Even in the aftermath of Joevin Jones’ finest performance as a Sounder, one of his teammates wondered whether he wasn’t still holding something back.
Jones was a two-way terror throughout Seattle’s 3-0 win over Dallas last Sunday in the first leg of their Western Conference semifinal series. The 25-year-old left back held his own against FCD’s crafty coterie of wingers. He stretched the field wide with aggressive runs deep into Dallas’ defensive half.
Jones notched two assists – the looping cross onto Nelson Valdez’s head in the 50th minute plus the long pass that set up Nicolas Lodeiro’s breakaway shortly thereafter – and could have been credited with a third for his role in the buildup of the other Sounders goal.

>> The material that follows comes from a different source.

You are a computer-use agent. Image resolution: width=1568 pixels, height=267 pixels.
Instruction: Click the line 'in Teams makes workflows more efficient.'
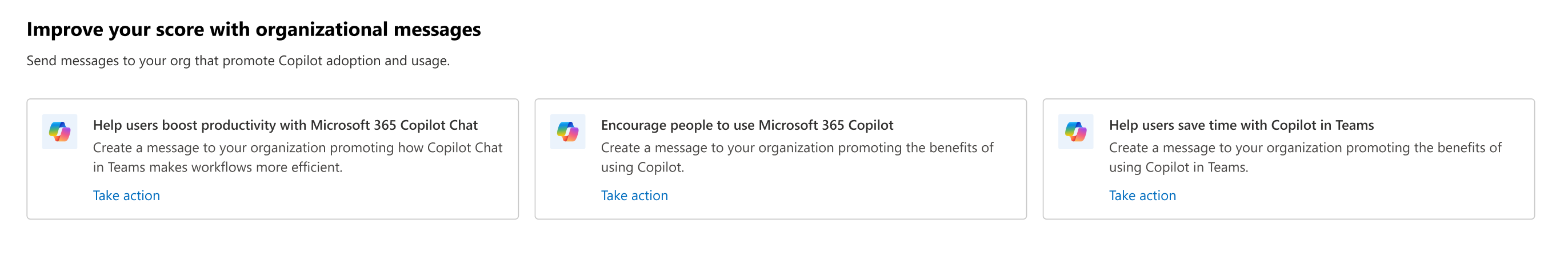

And yet, asked about Jones in the locker room after the match, Valdez’s first reaction was to bring up the potential still unfulfilled.
“I’ve told him, he has the potential to play in Europe, easily,” Valdez said. “I still think he’s playing just 50 percent of what he can.”
If Sunday night was Jones at half-capacity, then the draft-day trade with Chicago in exchange for a late-first-round pick and allocation money was even more of a fleecing than it already looks like.
Jones has steadily improved during his first season in Seattle, particularly after interim head coach Brian Schmetzer took over in late July. The installation of Osvaldo Alonso and Cristian Roldan as a defensive midfield partnership has provided greater cover, and Jones has flourished with additional freedom to push forward into the attack.
“Chemistry has been the most important thing,” Roldan said. “Especially throughout the second part of the season, he’s progressed. … He came here as a good player, but the role he’s in allows him to be the player that he is.”
Jones’ role with the Sounders still differs with the one he occupies with the Trinidad and Tobago national team. For T & T, Jones often plays as an attacking winger – often effectively, too, netting four goals in World Cup qualifiers so far this year as the Soca Warriors advanced to the final round.
Schmetzer, though, has held firm that the Sounders view Jones as a left back, filling a position traditionally hard to capably staff in MLS.
“I think he is a winger at heart,” Roldan said. “He’s honestly a very good one-v-one defender. I think people don’t expect that from him because of his attacking qualities, but you don’t see a lot of people running past him.
“He’s definitely a winger at heart, but I think this role suits him.”
There’s a duality to Jones – country and club, attack and defense – that helps explain his greater inconsistency earlier this year. Even with his late-season surge, Jones can still be the type of player that drives coaches crazy. He’s high-risk, high-reward, lights out one game and seemingly disinterested the next.
Jones was benched by former Sounders coach Sigi Schmid after a particularly uninspiring display in Houston back in April. It was his lazy turnover that sealed the home loss to New York City FC in late June, a defeat that led to an impassioned speech by captain Brad Evans about the lack of urgency he sensed in some of his younger teammates.
“Maybe they’ve been at teams where losing is a tradition and you wait for the next season to get a fresh start,” Evans said at the time.
When Jones has got it going like he did against FC Dallas, you get a sense of all of it: the rare talent and special player that Jones can be, and the frustration he can elicit when glimpses of that are less forthcoming.
“I think Joevin has a really high ceiling,” said Schmetzer when asked about Valdez’s “50 percent” characterization. “I would agree with that, absolutely.”
What must he do to reach that potential?
“Keep working. Keep doing what he’s doing,” Schmetzer said. “He has a ton of talent. He’s still young. Getting used to maybe playing at left back for us, when he plays in the midfield for his national team, some of those nuances, as you get a little older, you get more experienced. You take what games give you.”
Jones did that and more against Dallas. With the visitors playing with a five-man defense, Jones had all kinds of open spaces to push into and exploit. He picked his spots well, handled his defensive duties like a veteran.
For both the Sounders and Jones himself, that signature performance on Sunday night at CenturyLink might very well be just the beginning.